Home of 'jbatch', a compatible implementation of the Jakarta Batch specification (and the former Reference Implementation for the JSR 352, Batch Applications for the Java Platform specification).
Other
21 stars 18 forks source link

JobContext.getTransientUserData() is not job-scoped #50

Closed yrodiere closed 7 years ago

yrodiere commented 7 years ago

In JBatch, a new JobContext seems to be created whenever a part of the job is executed in a new thread:

Thus, crucially, one cannot set the transient user data (JobContext.setTransientUserData()) at the beginning of a job (in a job listener, for instance), a re-use it during the whole execution: the new instances of JobContext would just have null instead of the previously set user data.

This is a bit strange, because one would expect a "job context" to be "job-scoped", and obviously it is not: it is thread-scoped.

I only witnessed this behavior in JBatch for the moment. For instance JBeret shares the whole JobContext across the whole job execution. But the specs do not seem to explicitly state anything about the transient user data, in particular they do not state what "transient" means exactly.

Is this a bug, or does it work as intended?

scottkurz commented 7 years ago

That's working as designed, see Section 9.4.1.1 of the spec:

There is one JobContext per job execution. It exists for the life of a job. There is a distinct JobContext for each sub-thread of a parallel execution (e.g. partitioned step).

Part of the idea here is that your application is forced to design around the case where, for example, the partitions run in separate JVMs (even though JBatch doesn't support this, natively anyway).

It's certainly come up before in spec discussions that it would be nice to have a richer set of capabilities for cases like this, which are pretty mainline paths, not just "corner cases". I don't think we have one thread or spec issue to point to right now though.

In the meantime, in a partition you can use the PartitionMapper to pass dynamic data from the top-level thread to the individual partitions. It's certainly not as simple as just set/get from JobContext though.

I'm not sure if JBeret views that as an "extension" or what, but perhaps the TCK doesn't enforce one behavior vs. another or not. ... but I'm only guessing, I haven't contributed to JBeret.

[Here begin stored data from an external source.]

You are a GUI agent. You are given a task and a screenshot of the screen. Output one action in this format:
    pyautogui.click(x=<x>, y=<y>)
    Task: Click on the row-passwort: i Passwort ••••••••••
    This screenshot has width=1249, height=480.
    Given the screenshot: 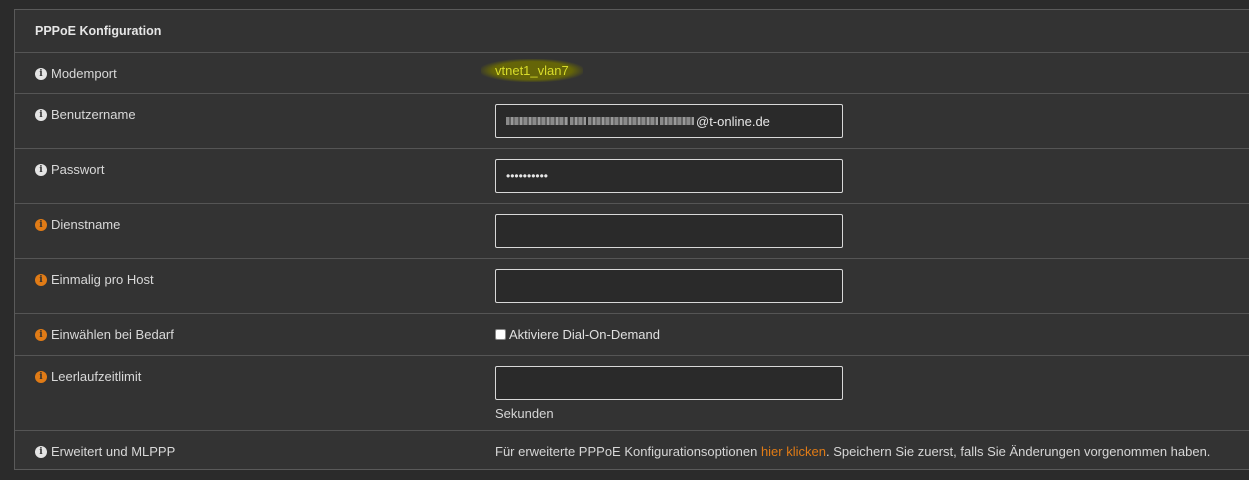 What is the action you would take?
    pyautogui.click(x=632, y=176)
    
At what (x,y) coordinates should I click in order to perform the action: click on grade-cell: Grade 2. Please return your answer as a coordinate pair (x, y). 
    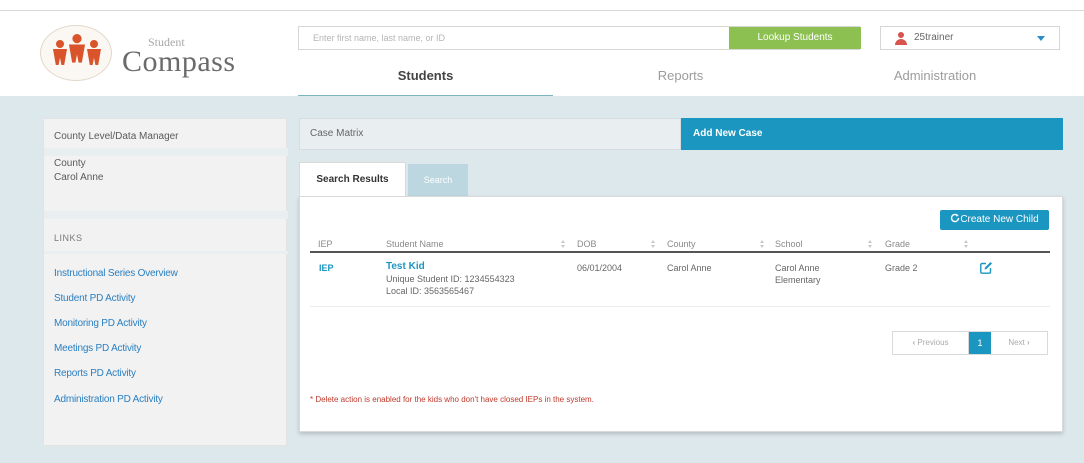
    Looking at the image, I should click on (902, 268).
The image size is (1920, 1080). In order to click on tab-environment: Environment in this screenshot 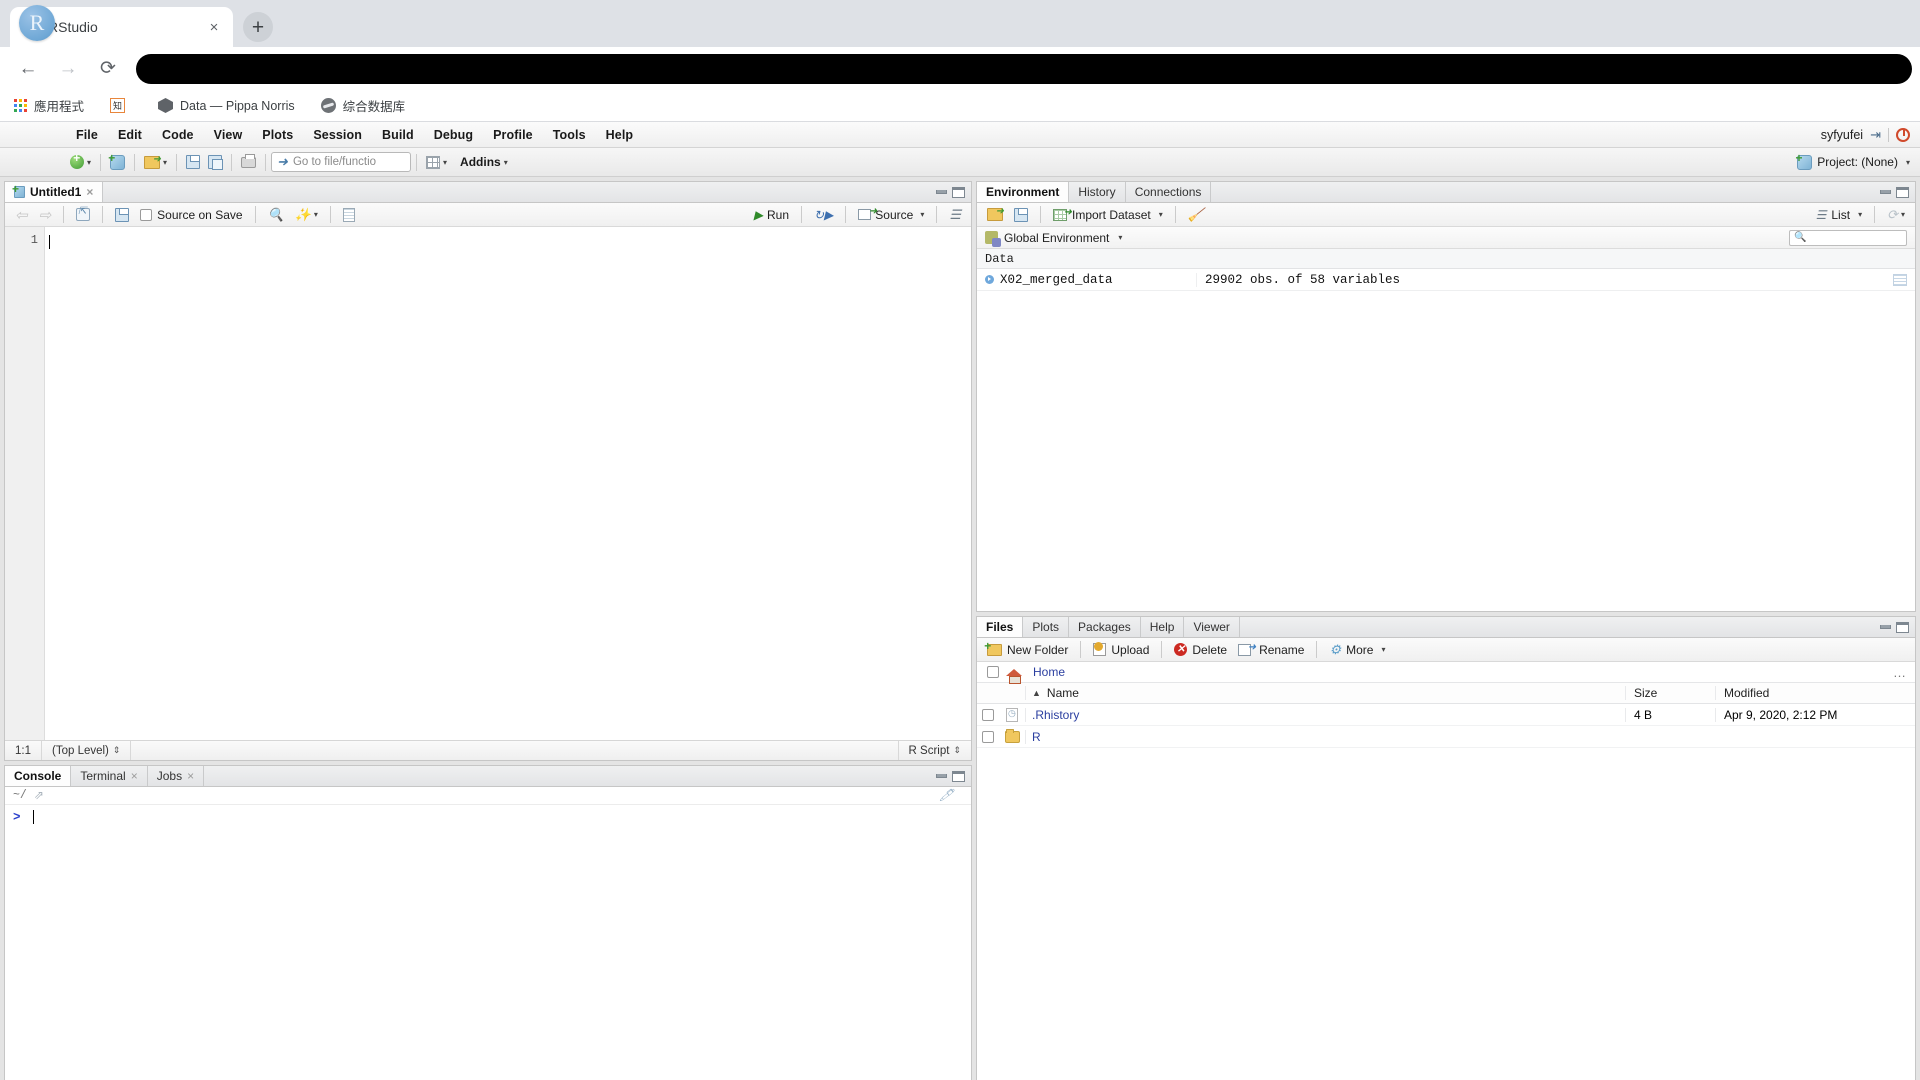, I will do `click(1024, 192)`.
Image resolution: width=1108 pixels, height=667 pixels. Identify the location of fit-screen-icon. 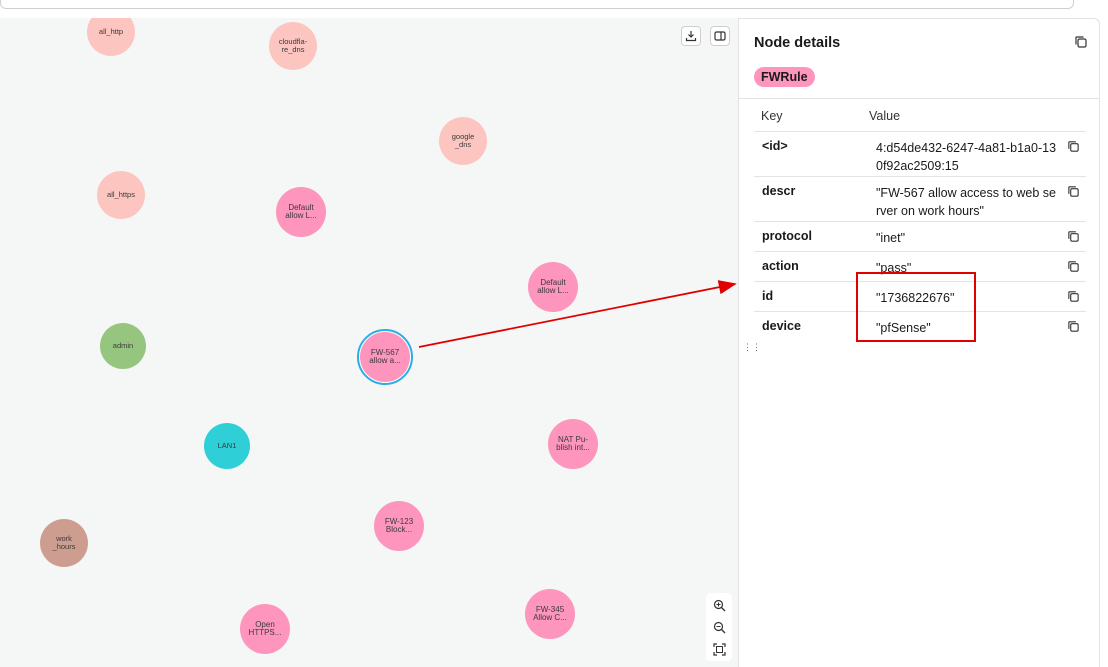
(719, 649).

yrodiere commented 7 years ago

That's working as designed, see Section 9.4.1.1 of the spec:

I missed this part. Thank you.

In the meantime, in a partition you can use the PartitionMapper to pass dynamic data from the top-level thread to the individual partitions. It's certainly not as simple as just set/get from JobContext though.

Indeed it's not as simple: we can only pass strings, though it makes sense knowing that you envisioned remote execution of partitions. It basically means we have to re-implement at the partition level whatever set the transient user data in the first place. As, in my case, I wanted to make the retrieval code pluggable, that's not very practical. I guess I will have to only support customization through injection.

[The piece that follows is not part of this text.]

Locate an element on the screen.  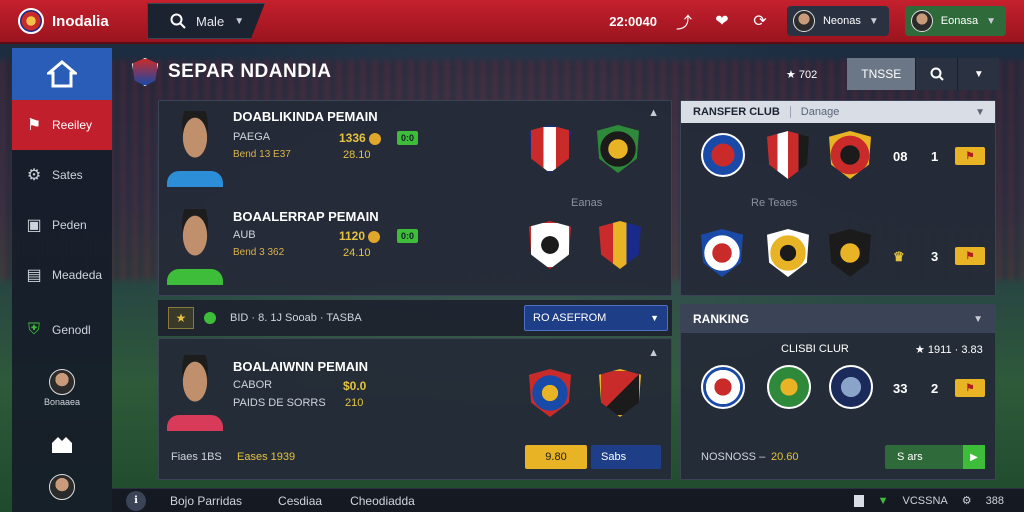
search-label: Male is located at coordinates (210, 21).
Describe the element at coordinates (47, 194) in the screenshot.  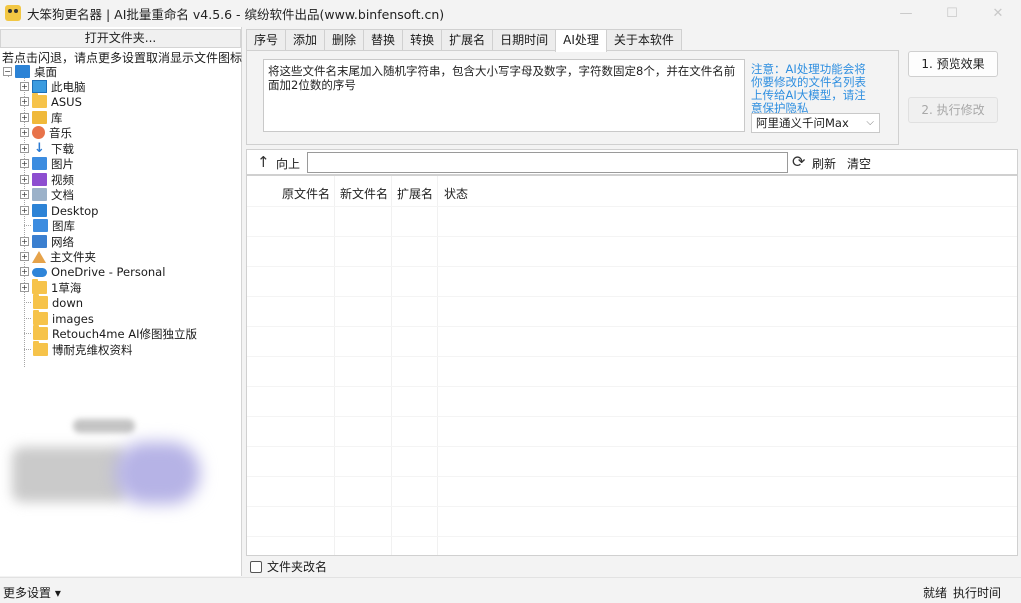
I see `tree-item-documents: + 文档` at that location.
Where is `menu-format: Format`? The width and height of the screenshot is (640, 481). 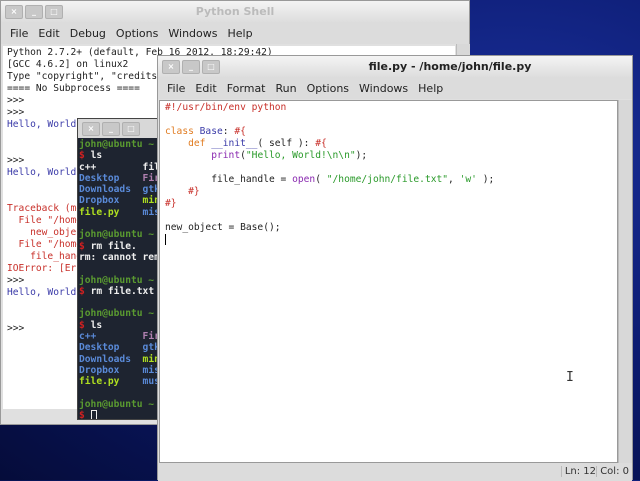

Anyway, that's the way the spec is, so I'll have to find a workaround for now. Thank you for answering this quick.

scottkurz commented 7 years ago

I'm going to close this now. Feel free to open a spec issue as a suggestion for 1.1 at: https://github.com/WASdev/standards.jsr352.batch-spec/issues (Though it might end up being more useful to address this from the more general angle of passing data from one step to another... and also, I don't think we'll forget about it if you don't open a spec issue).